We hedonists all know there is no such thing as too much of a good thing, and the Voodoo Organist agrees. "There's nothing better than a great drummer -- so I added two," says Scott Wexton, the demonic genius himself, of his band's new lineup and reinvigorated live presence. It's the kind of thing that must be witnessed to be believed. A red-suited madman thrashes and wails his skull-decorated organ, propelling himself into the hearts and souls of the faithful in attendance. If you like the Cramps mixed with the Reverend Horton Heat and Screamin' Jay Hawkins strained through the blues and delivered in a gravelly-throat yowl, get your ass downtown. Besides, what else are you gonna do? See Jim Belushi and the Sacred Hearts at Northern Quest Casino?

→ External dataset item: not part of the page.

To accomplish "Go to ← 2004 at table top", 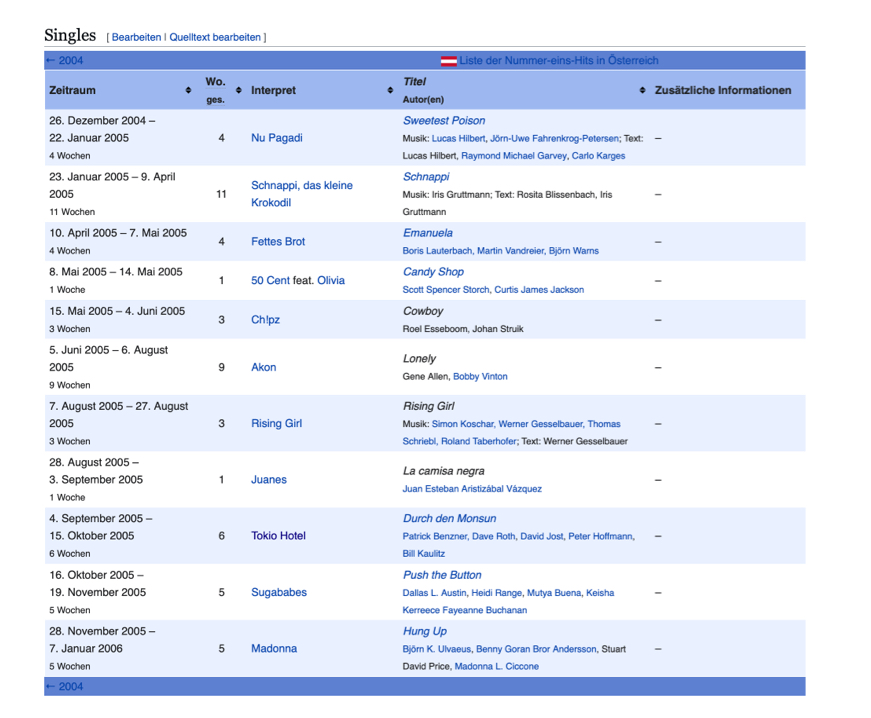I will coord(64,61).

Wexton is a road warrior. And with his newest album, The Serpent Dance, along with a two-month tour that started last week in L.A. and ends in Las Vegas, there is no reason to believe he plans on slowing down anytime soon. "I play around 150 shows a year, in 50-some cities," he says. "Getting around and seeing the country is certainly a perk of touring."

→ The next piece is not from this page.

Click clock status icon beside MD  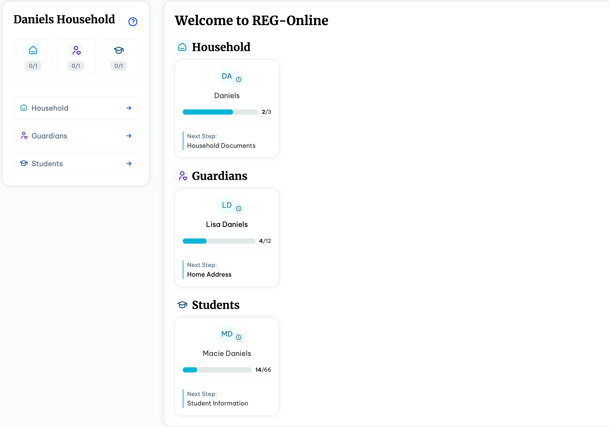tap(239, 338)
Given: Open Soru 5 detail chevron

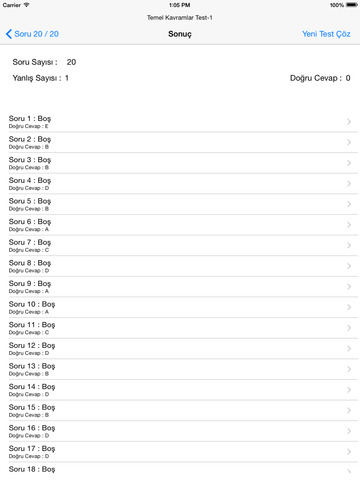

Wexton possesses powers beyond those of the average musician; sometime in the past, apparently, he was granted some Mephistophelean grandeur. No matter what he was offered in exchange for talent -- "My mind," Wexton deadpans -- it's clear the devil got screwed in the bargain. But it's also clear that Wexton functions quite capably with a half-full brainpan.

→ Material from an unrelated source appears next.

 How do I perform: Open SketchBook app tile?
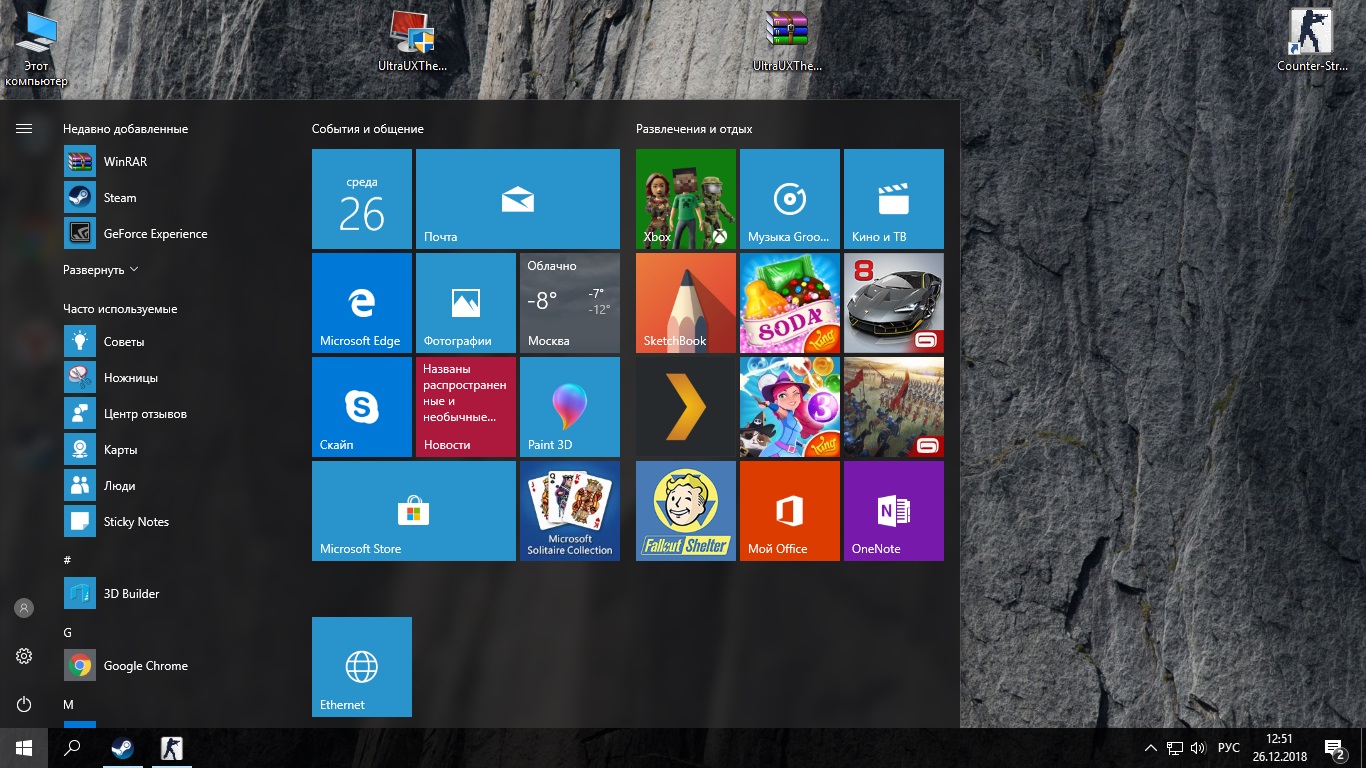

In terms of the one-man band phenomenon, the Voodoo Organist used to be at the pinnacle, in a league of his own. Or, more correctly, he and Bob Log III dominated the scene. (If you don't know Bob Log III, eternal damnation awaits.) Since all good things must come to an end -- "I do not plan on doing any more solo shows from this point on," says Wexton -- we take solace in the fact that sometimes more glorious resurrections follow. Such is the case for the Voodoo Organist. Having added two drummers -- one standard thunder crasher, one junk percussionist -- to his sound, the entire package becomes more outrageous, more full. "The Devil Drums really amp up the energy. Drums are my second love after organs/synths ... They greatly enhance the sound and vibe." Cringe not, ye loyalists: All the gothic, creepy elements remain, especially the Theremin.

With this new incarnation, this darkest of pastors seems on the verge of converting all sorts of neophytes to his brand of "exotic demonic blues that will steer your conga line straight to Hell." If that doesn't pique your interest, check your pulse.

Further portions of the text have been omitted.